理事長挨拶

一人ひとりに向き合うその瞬間、その情熱

第一学院高等学校 理事長 生駒富雄

世の中に「失敗」はありません

この世の中に「失敗」というものはありません。もし仮にうまくいかないことがあったとしても、そのことを教訓として学び、次の機会に良い結果を出すことができれば、それは失敗ではなく「成功へのプロセス」であると考えます。その考え方ができるとけっこう気持ちが軽くなり、「何でもチャレンジしてやろう」という気持ちにならないでしょうか。すべては心の持ち方次第であり、今はうまくいかなかったとしても「次に活かす、次に頑張る」や、今できなくても「やればできる」というポジティブ思考が次への前進・成長へと導いていくのではないでしょうか。

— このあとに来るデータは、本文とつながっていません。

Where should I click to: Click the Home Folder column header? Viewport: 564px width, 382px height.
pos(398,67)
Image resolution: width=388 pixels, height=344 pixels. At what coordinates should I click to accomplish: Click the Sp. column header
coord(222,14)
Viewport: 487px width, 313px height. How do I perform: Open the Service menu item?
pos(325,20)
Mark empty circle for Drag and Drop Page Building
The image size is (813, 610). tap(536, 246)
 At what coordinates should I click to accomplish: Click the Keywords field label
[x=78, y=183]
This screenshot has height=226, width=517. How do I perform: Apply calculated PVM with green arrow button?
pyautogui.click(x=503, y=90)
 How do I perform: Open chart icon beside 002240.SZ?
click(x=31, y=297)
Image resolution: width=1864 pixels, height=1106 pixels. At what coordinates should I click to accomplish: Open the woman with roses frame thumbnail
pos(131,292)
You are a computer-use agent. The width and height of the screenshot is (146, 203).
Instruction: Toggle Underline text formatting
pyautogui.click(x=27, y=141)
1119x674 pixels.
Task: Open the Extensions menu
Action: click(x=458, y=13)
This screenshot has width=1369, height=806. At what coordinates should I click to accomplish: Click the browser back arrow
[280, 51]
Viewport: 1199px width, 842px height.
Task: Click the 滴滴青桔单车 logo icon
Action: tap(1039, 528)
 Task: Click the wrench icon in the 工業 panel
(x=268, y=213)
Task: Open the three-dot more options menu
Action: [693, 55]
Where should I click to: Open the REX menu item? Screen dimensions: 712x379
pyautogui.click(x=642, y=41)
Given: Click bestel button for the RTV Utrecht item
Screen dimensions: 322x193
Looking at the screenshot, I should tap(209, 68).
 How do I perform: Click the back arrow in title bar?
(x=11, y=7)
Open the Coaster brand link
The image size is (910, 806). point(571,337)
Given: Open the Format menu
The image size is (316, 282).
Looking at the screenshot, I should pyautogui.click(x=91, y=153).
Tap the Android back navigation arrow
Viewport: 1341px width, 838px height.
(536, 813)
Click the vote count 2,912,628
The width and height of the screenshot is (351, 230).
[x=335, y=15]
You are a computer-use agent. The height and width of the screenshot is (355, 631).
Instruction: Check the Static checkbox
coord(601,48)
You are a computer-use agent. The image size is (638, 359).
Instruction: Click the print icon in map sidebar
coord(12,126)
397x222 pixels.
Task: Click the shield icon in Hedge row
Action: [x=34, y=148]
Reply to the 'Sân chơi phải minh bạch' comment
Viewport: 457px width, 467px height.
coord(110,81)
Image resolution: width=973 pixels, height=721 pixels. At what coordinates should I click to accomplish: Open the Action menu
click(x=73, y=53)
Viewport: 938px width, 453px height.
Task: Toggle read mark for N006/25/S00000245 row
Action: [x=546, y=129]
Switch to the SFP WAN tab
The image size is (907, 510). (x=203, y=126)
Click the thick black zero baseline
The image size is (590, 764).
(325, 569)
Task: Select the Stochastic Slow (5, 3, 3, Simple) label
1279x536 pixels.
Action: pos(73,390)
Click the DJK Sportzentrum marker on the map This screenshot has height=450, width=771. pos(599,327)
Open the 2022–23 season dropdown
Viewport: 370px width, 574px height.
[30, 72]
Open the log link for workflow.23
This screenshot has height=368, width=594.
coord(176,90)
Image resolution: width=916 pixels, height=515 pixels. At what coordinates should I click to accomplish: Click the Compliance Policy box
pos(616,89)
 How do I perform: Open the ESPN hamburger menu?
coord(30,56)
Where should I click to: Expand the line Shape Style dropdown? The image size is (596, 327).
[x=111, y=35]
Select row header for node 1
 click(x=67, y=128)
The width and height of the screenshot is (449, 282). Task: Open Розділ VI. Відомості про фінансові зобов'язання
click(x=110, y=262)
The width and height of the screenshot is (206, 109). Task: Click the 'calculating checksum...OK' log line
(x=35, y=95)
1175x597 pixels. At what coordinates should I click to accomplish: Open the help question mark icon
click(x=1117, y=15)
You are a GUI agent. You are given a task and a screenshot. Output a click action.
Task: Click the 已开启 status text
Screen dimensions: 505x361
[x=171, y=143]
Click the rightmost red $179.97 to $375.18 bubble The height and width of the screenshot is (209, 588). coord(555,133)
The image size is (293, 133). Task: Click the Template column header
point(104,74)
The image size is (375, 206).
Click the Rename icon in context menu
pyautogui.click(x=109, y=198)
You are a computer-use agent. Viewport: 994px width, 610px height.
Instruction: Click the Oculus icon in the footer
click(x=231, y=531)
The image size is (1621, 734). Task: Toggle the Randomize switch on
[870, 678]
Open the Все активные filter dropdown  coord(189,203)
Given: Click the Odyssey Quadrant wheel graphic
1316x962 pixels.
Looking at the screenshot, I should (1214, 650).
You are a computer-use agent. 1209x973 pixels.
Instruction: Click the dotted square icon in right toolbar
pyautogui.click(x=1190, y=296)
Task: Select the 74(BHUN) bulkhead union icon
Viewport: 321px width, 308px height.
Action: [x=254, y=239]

親が我が子に向き合うように、「1/1の教育」を実践します

第一学院高等学校には様々な生徒が入学してきます。中学卒業後に自分の目標や夢を実現したいと入学してくる生徒や、中学のときに不登校だった生徒、全日制の高校から進路を変更し転校してくる生徒、スポーツや芸能といった特殊な活動に打ち込む生徒など、各々の生徒が希望進路実現のために通信制高校の「時間」と「場所」の自由度の高さを活用した高校生活を送っています。こうした多様な生徒に対応するために心掛けていることが、私たちの教育理念である「1/1の教育」です。現在、当校には、約9,700名の生徒が在籍しています。しかし、私たちは9,700名の集団として生徒を見ているわけではありません。入学の経緯も、性格も、夢も、すべてが異なる生徒たち、その一人ひとりに向き合って、一人ひとりの自己成長を支援していきたいと考えています。ですから、親が我が子に向き合うような気持ちやまなざしを持って教職員(フェロー)全員でその思いを意志統一して生徒指導に当たっております。また、学習面で心掛けているのが、「学ぶ力」を育むことです。従来の集団・個別学習に加えてICTを活用した映像学習等の様々な手法を活用し、生徒一人ひとりにもっとも適した個別最適型学習を提供するとともに一人ひとりの内面的な部分に配慮した意欲喚起指導にも力を入れております。第一学院高等学校は、これまでの指導実績に加え社会の変化や学びの環境変化にも対応し、生徒に寄り添い、そして真摯に、「社会で活躍できる人づくり」に取り組み続けていきたいと考えております。

発行書籍

つまずく子ほど大きく伸びるいじめ・不登校・ひきこもりから再チャレンジできる高校
[著者] 第一学院高等学校 理事長 生駒 富男
[出版] プレジデント社
[定価] 1,500円(税別)
ISBN978-4-8334-2029-7

「不登校のときがあっても悪くはなかった。いや、不登校のときがあって良かったと、今では思っているのです」。これは私が理事長を務める学校の卒業生の保護者である大川和恵さん(仮名)から届いた声です。
本書では、第一学院高校が行っている他喜力教育を通じた自他肯定感を育む教育について解説するとともに、具体的な取り組みについてご紹介します。
中学校や高校に通っていないお子さんを持つ保護者は今、とても悩み、苦しみ、不安を感じているかもしれません。第一学院高校には、中学校時代に不登校になった生徒や、全日制高校での生活が合わずに転校してきた生徒が数多くいます。そして、ほとんどの生徒が「自分自身が自分を意欲喚起する力」を養い、卒業して社会で活躍しています。自他肯定感を育むことで、どんな境遇の生徒でも必ず立ち直れるということ、そして保護者の方も心を穏やかにできることを、本書を通じてご認識いただければ幸いです。